可选地,在所述目标层是池化层的情况下,所述拼接单元具体用于在所述输入矩阵为非填充池化层矩阵且池化窗口宽度为s的情况下,将所述N个输入矩阵的每行末尾填充k个零后获得N个填充矩阵,将所述N个填充矩阵进行水平方向的首尾拼接获得第一拼接输入矩阵,其中,k值为所述输入矩阵的矩阵宽度对所述卷积核滑动步长取模的结果;
所述拼接单元具体用于在所述输入矩阵为填充池化层矩阵且池化窗口宽度为s的情况下,将所述N个输入矩阵进行水平方向的首尾拼接获得第一拼接输入矩阵。

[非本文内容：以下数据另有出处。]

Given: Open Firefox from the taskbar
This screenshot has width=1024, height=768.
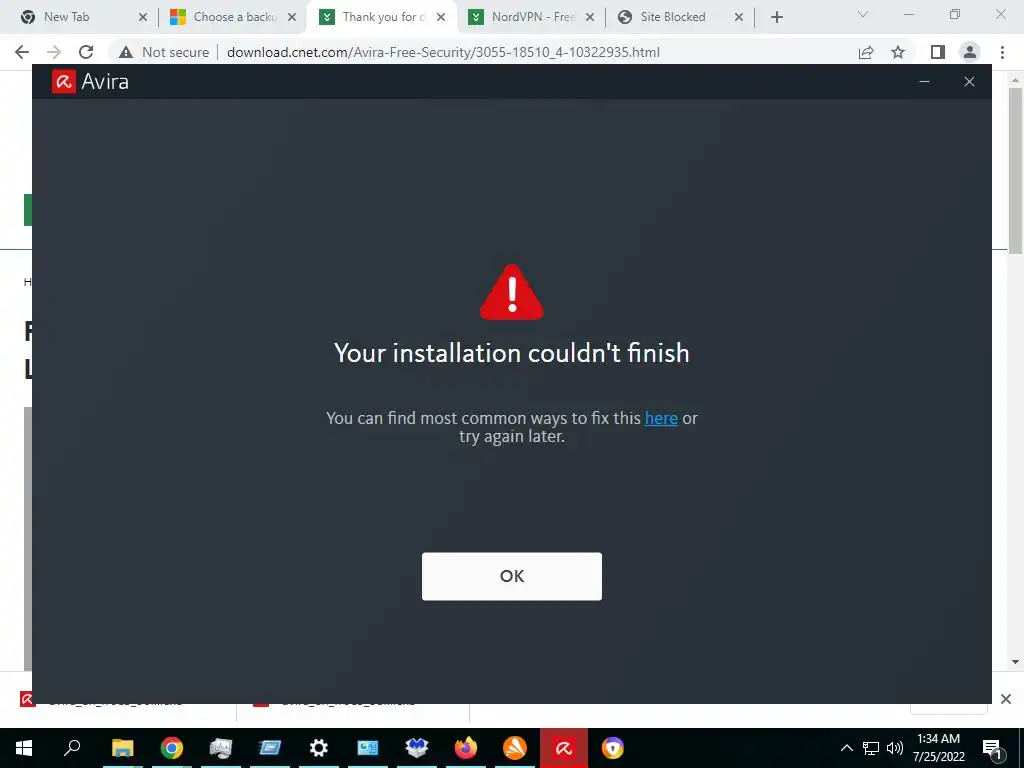Looking at the screenshot, I should coord(466,748).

可选地,所述输出单元具体用于在所述输出矩阵的矩阵宽度大于输入矩阵一半宽度的情 况下,将所述N个输出矩阵作为卷积神经网络下一层的N个输入矩阵。
可选地,所述输出单元具体用于在所述输出矩阵的矩阵宽度小于或等于输入矩阵一半宽度的情况下,将所述输出矩阵中的每两行首尾相接合并成一行,得到N个第二拼接矩阵;
所述输出单元具体用于将所述N个第二拼接矩阵作为卷积神经网络下一层的N个输入矩阵。
上述方法中,通过将卷积神经网络目标层的N个输入矩阵进行水平方向的拼接,获得第一拼接输入矩阵,再使用矢量处理器根据所述计算标识对所述第一拼接输入矩阵进行水平方向的计算处理,得到拼接输出矩阵,从而从所述拼接输出矩阵中筛选出所述N个输出矩阵,并将所述N个输出矩阵作为卷积神经网络下一层的N个输入矩阵。通过上述方案,将多个小尺寸的输入矩阵进行水平方向的拼接获得拼接矩阵,从而大大延长矢量处理器的流水线的长度,减少了处理器换行处理流水线时所需的载入和存储带来的额外开销,进一步提升了矢量处理器在处理小尺寸数据时的计算性能。
附图说明
为了更清楚地说明本申请实施例的技术方案,下面将对实施例描述中所需要使用的附图作简单地介绍,显而易见地,下面描述中的附图是本申请的一些实施例,对于本领域普通技术人员来讲,在不付出创造性劳动的前提下,还可以根据这些附图获得其他的附图。
图1是本申请提供的一种并行计算方法的流程示意图;
图2是本申请提供的一种卷积神经网络的结构示意图;
图3a是本申请提供的一个包含卷积计算标识的尺寸为6×6的卷积层输入矩阵示意图;
图3b是本申请提供的一个包含池化计算标识的尺寸为4×4的池化层输入矩阵示意图;
图4a是本申请提供的一种输入矩阵是非填充卷积层数据的拼接矩阵示意图;
图4b是本申请提供的一种输入矩阵是填充卷积层数据的拼接矩阵示意图;
图5a是本申请提供的一种输入矩阵是非填充池化层数据的拼接矩阵示意图;
图5b是本申请提供的一种输入矩阵是填充池化层数据的拼接矩阵示意图;
图6是本申请提供的一种卷积核在拼接矩阵的拼接边界上进行滑动卷积的计算流程示意图;
图7是本申请提供的一种第二拼接矩阵示意图;
图8是本申请提供的一种并行计算装置的结构示意图;
图9是本申请提供的一种电子设备结构示意框图。
具体实施方式
下面通过具体实施方式结合附图对本申请作进一步详细说明。在以下的实施方式中,很多细节描述是为了使得本申请能被更好的理解。然而,本领域技术人员可以毫不费力的认识到,其中部分特征在不同情况下是可以省略的,或者可以由其他方法所替代。在某些情况下,本申请相关的一些操作并没有在说明书中显示或描述,这是为了避免本申请的核心部分被过多的描述所淹没。对于本领域技术人员而言,详细描述这些相关操作并不是必要的,他们根据说明书中的描述以及本领域的一般技术知识即可完整了解相关操作。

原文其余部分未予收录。